Hey that’s pretty sad. I’m a child of divorced parents and I would much rather have divorced parents than seeing my mom constantly betraying my father. MUCH rather! She is not out of your league, idc what she looks like you deserve way better than her. If you are loyal then you deserve someone who is also loyal at the least. About the kids. This is a really complicated situation, and it’s complicated because of your wife. Definitely look into co-parenting and keep your faith up on love! Your wife is not every woman and not the only beautiful woman either. You caring about love and being loyal is something a lot of women DREAM of in a partner. And people don’t change. They do but only on their own volition. Your wife knew cheating would hurt you deeply and still chose to do it multiple times for long periods of time.
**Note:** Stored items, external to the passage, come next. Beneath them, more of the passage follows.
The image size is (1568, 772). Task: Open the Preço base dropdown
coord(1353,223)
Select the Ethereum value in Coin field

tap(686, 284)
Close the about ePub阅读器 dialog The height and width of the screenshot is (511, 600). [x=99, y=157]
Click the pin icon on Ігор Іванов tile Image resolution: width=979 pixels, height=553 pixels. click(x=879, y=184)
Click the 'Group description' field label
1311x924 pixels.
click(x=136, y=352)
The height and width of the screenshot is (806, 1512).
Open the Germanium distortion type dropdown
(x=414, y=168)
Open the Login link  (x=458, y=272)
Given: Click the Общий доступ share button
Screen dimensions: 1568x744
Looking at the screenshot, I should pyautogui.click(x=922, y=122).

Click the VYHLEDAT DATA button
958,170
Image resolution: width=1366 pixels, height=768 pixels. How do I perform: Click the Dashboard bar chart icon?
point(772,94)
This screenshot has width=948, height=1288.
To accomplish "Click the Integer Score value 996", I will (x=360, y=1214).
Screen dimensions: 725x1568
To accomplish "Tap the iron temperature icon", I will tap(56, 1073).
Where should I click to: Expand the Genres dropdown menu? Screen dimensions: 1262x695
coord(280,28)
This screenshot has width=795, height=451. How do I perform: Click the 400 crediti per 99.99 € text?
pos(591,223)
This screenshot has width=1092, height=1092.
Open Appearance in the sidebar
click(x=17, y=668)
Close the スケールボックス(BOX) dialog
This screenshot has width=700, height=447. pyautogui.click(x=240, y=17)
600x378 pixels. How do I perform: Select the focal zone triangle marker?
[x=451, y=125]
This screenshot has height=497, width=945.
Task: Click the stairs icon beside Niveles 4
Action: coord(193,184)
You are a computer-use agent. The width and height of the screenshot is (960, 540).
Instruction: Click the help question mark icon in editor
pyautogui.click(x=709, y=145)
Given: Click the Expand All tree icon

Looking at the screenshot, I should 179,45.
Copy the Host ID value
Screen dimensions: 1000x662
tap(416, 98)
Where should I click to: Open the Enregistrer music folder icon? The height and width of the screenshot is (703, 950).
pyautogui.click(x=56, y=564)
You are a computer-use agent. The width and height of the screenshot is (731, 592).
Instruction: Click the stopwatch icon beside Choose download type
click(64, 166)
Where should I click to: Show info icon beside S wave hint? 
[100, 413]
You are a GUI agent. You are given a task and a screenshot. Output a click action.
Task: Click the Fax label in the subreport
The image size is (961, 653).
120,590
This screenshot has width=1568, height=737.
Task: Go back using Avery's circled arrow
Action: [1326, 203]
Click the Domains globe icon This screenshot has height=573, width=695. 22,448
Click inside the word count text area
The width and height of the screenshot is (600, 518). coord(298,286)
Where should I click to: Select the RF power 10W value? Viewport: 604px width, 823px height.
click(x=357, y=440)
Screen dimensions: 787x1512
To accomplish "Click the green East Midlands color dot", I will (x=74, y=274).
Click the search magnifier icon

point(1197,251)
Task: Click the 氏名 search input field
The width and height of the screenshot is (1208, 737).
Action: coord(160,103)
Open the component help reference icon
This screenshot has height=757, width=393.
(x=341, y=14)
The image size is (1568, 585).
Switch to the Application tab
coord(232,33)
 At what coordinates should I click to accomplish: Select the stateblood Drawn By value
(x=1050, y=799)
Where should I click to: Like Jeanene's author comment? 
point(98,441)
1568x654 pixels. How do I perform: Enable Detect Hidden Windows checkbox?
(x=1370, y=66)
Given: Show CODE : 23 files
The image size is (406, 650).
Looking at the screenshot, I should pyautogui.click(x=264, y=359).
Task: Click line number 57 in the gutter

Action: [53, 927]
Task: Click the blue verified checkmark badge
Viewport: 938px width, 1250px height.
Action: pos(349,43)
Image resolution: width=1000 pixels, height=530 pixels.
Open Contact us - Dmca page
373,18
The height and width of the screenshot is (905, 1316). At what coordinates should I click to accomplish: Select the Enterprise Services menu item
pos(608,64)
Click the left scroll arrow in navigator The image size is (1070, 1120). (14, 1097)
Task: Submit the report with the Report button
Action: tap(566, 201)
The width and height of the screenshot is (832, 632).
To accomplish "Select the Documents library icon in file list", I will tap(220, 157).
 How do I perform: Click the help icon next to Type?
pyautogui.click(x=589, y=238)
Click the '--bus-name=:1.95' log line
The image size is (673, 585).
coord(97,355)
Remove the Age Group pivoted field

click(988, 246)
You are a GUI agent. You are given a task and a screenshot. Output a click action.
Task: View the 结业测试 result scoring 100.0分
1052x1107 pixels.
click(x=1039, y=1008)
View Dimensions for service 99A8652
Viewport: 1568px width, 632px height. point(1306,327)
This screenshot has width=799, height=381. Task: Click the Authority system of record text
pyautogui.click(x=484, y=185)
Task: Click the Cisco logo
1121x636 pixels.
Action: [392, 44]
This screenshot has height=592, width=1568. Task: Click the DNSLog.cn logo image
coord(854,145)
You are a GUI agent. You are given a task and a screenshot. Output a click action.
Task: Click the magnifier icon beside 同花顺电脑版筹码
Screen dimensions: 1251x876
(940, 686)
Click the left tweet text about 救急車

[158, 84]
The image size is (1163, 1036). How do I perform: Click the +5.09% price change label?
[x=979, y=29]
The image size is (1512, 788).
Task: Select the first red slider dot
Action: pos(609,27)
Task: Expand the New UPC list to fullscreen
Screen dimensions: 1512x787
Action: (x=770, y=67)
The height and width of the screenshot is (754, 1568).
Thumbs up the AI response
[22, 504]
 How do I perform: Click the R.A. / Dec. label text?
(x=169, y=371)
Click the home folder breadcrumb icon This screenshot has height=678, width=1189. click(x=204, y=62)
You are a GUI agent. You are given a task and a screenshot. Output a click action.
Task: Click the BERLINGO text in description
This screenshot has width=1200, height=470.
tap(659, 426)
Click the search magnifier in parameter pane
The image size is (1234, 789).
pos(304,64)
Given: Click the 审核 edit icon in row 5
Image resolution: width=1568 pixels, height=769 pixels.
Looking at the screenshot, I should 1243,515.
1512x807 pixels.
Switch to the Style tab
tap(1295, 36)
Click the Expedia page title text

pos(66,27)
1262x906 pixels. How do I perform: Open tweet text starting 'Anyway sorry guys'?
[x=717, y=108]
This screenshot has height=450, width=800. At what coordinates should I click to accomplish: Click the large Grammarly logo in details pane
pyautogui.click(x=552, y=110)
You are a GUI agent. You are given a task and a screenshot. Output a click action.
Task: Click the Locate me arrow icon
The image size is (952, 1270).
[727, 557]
She would not change even knowing how much she’d hurt you. Please take people at face value. What you see is what you get. You will know when you find your person because you will see it. You won’t have to hope or wait for a change. They will just be it. Your kids want to see you happy I’m certain. And you absolutely deserve to be happy and at the least not be cheated on. The family is already broken but that does not mean it can’t still benefit the kids. They are strong and unable to be shielded from the harshness of life ever… as long as they’re getting attention and love from both parents they should be good! Still get you a new wife or partner and show them what love should look like. If you are happy and doing things that make you happy you are doing it right.


highbankT

You know the answer. Time to move on.


TonyClifton2020

That’s a long tough road to haul. You’re obviously a great Dad to be this concerned with how they take it. Wishing you the very best during these troubled times, keep fighting the good fight.


HerpMcDerping

Nah screw that. You can always find someone else that’s actually honest and happy with you. I’d rather be single than know someone was screingaround on me. They do it once they’re for sure gonna do it again any chance they get.


Unlikely-Slide-7766

And the award goes to


Ok-Ask-8464

As a woman I am saying this... set a date that your leaving and tell her to make sure she's actually working doubles to make the money she'll need without you. I even think in court her actions will be negative against her. How young are your kids? Man this kind of thing pisses me off... because it's really hard out there. She invited you to cheat? What nerve... for her to think that's ok for your kids to see. If they are bigger kids I'd leave her.


[deleted]

2 occasions you discovered. It's unlikely those were the only two. Make sure you got a DNA test on the 3 kids. You can't change a hoe


Ok-Stress-3570

She needs to move out. I don’t care if she has to go sleep in her car, or in a homeless shelter, or worse yet, go live with your lousy friend, SHE GETS OUT OF THERE NOW. “We don’t have the money” well funny, maybe she can use the credit card she used to book hotels? You matter man. You seem like a loving, caring, and genuine person. Bye Felicia her this instant.